If you are new to the transport industry, truck insurance may seem like another language. With all of the varying degrees of coverage and all of its many aspects, it is difficult to understand what you need to be legally covered and what you need to be adequately protected. Let’s take a look at some various types of coverage and what they mean to you as an owner operator.
First off, physical damage coverage is used to protect your truck and your trailer in the event of an accident. The premium that you would pay for this protection primarily depends on the value of your equipment. This cost, in fact, is usually a percentage of the total value of your equipment. Federal and state law does not require physical damage coverage for you to legally be on the road, but if your equipment is financed, then your lien holder most likely will require it. If you do purchase this coverage, it is smart to only acquire enough protection to cover the value of your equipment. Purchasing less coverage could leave you with significant out-of-pocket expenses, and purchasing too much is the same as throwing your money away since truck insurance companies will only pay you the amount that your truck is valued at in the case of an accident.
The next term to be aware of is primary auto liability coverage. This type of truck insurance is required by federal and state regulations. Primary auto liability coverage protects you in the event that a third party is injured in an accident that you and your vehicle are involved in. Along with primary auto liability is general liability protection. This coverage protects you against the cost of any property damage or bodily injury that might occur which does not involve your rig. Some examples of incidents that are covered by general liability protection are slips and falls at a place of business, property damage or injury caused by faulty advertising, and contractual exposure that you might assume as an owner operator or even as a driver for a company.

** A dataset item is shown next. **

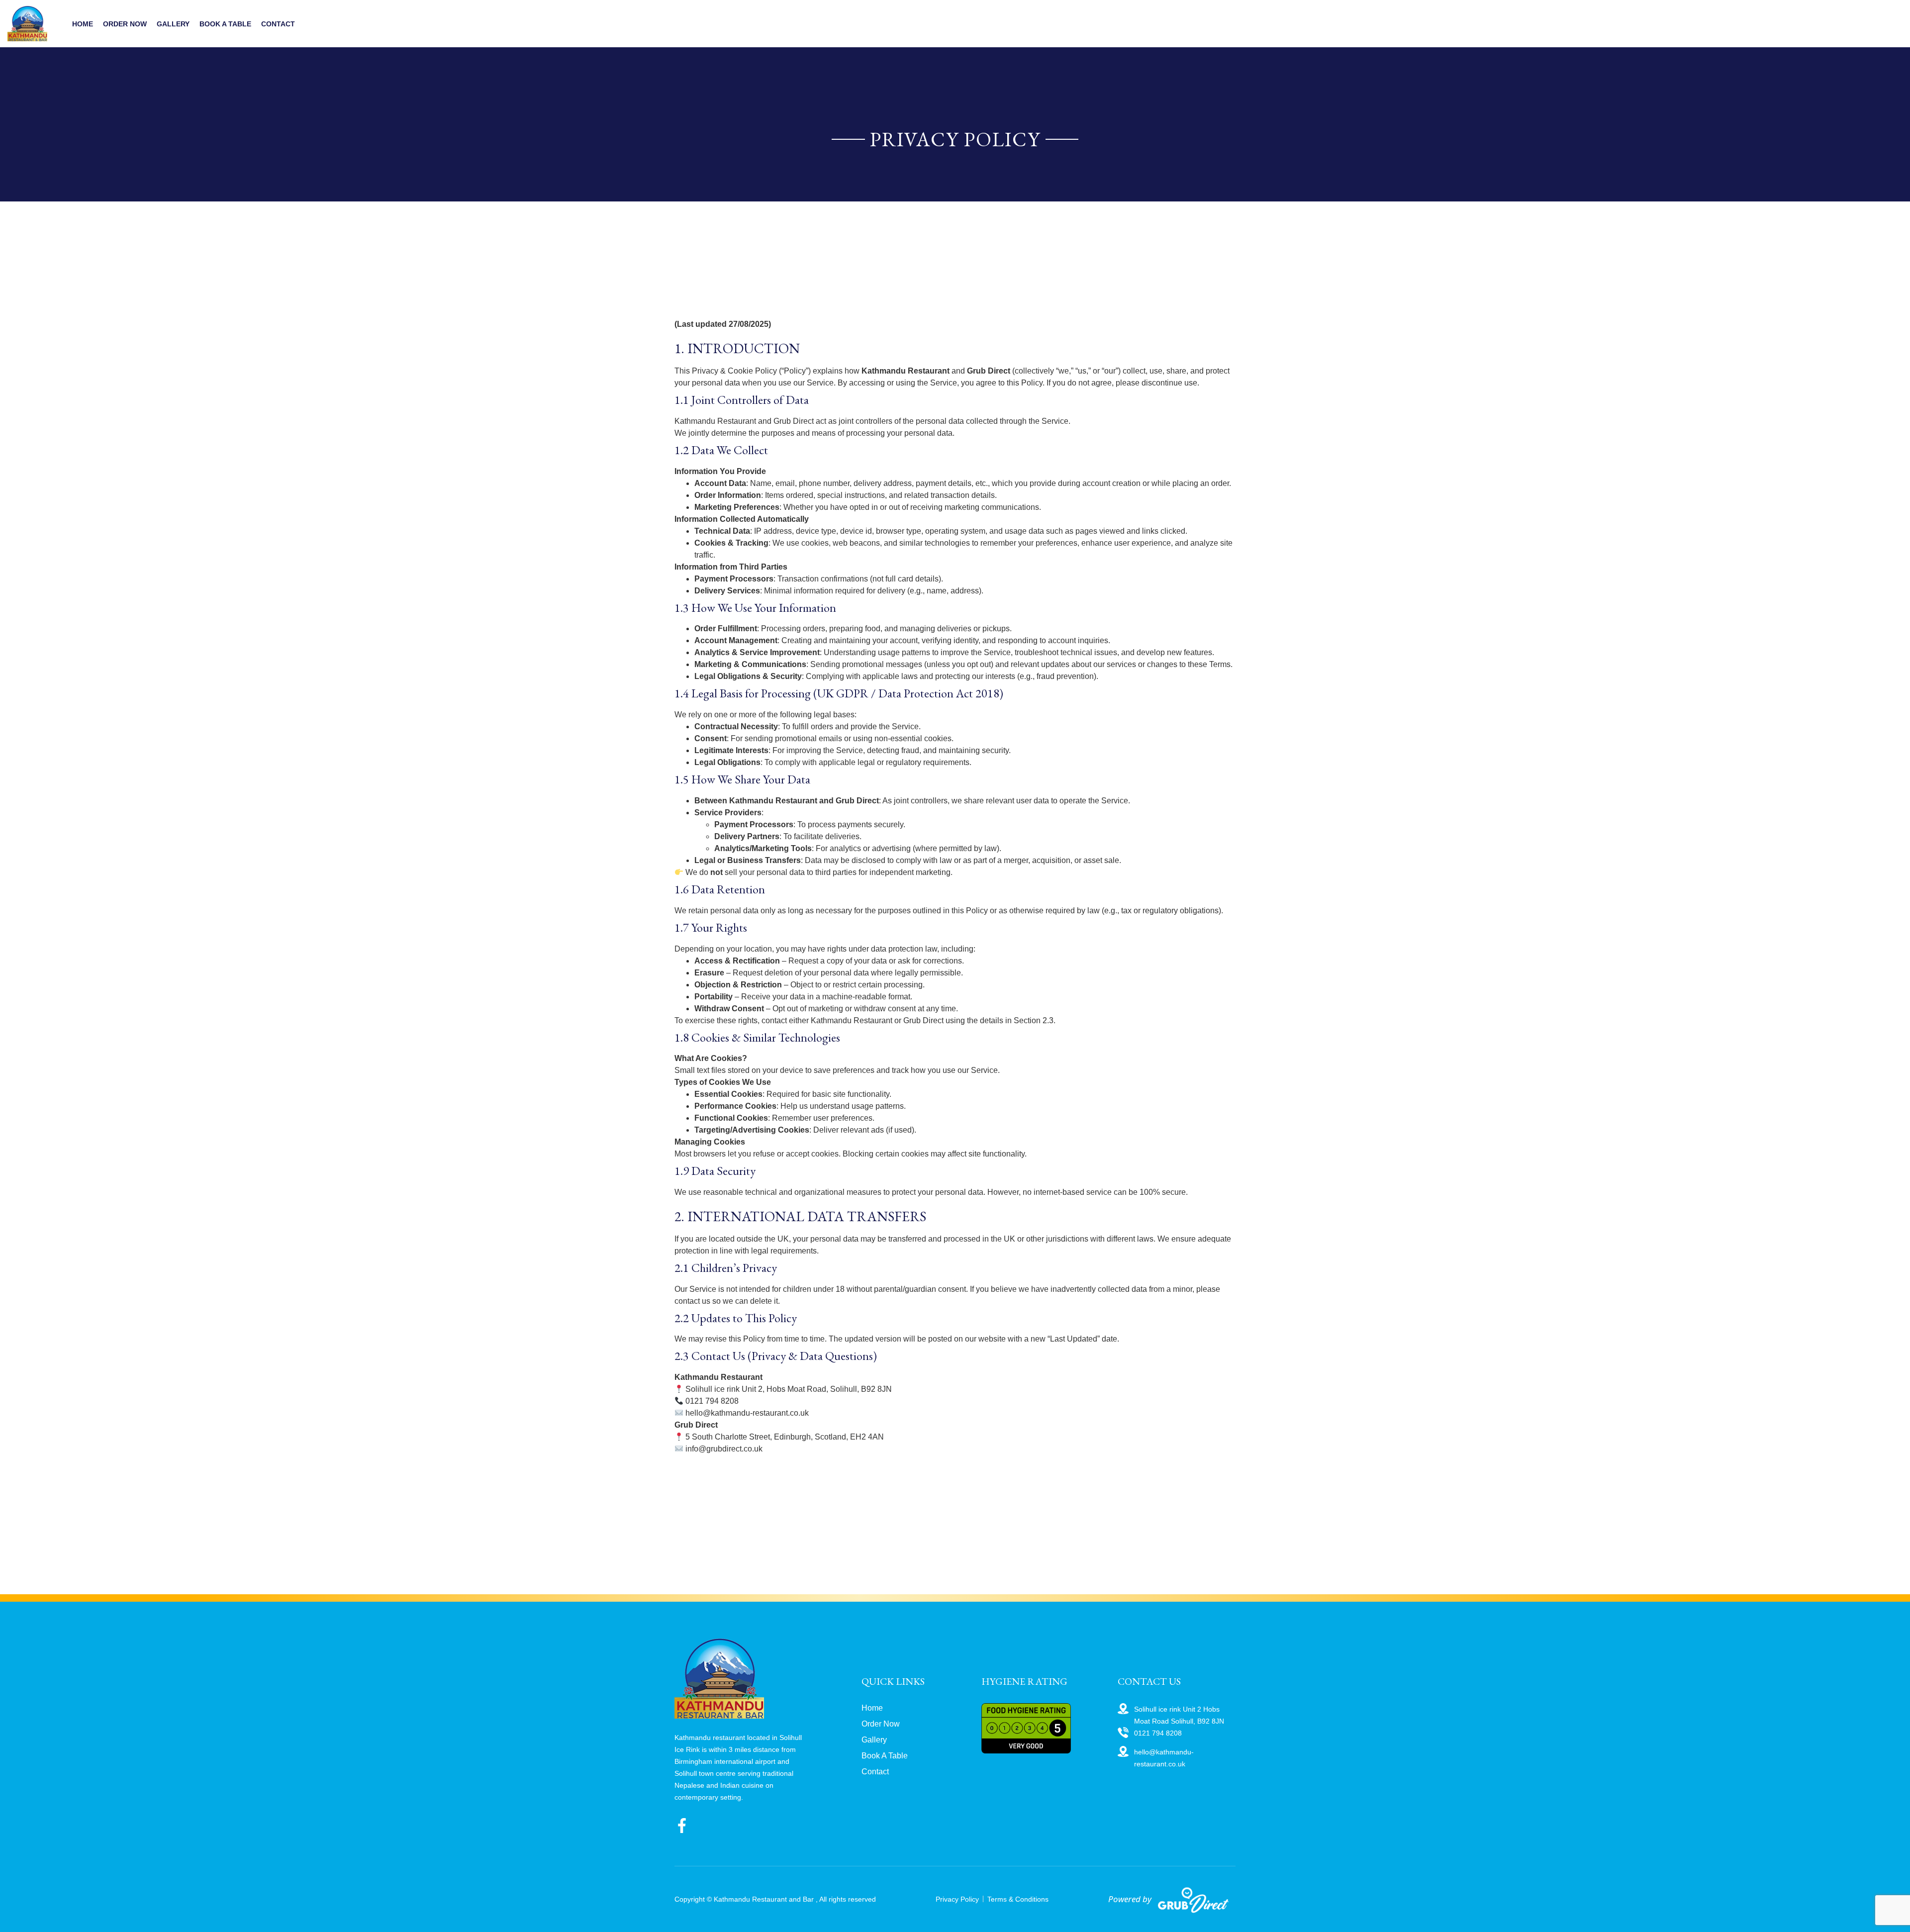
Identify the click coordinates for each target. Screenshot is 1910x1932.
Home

Other important types of liability coverage that you may consider are non-trucking liability, non-owned trailer liability, and trailer interchange liability. Non-trucking liability, also called deadhead coverage, pays for an accident that occurs while the driver or the rig is not under dispatch or in the process of making a delivery. Non-owned trailer liability protects the trailer that you are pulling if another party owns it. This type of coverage is essential for owner-operators that carry the trailers of various companies at any given time. $20,000.00 is a standard protection amount for this type of coverage. Trailer interchange liability, on the other hand, is used when there is an interchange agreement being observed between two parties. An example of this would be a partnership with a steamship line.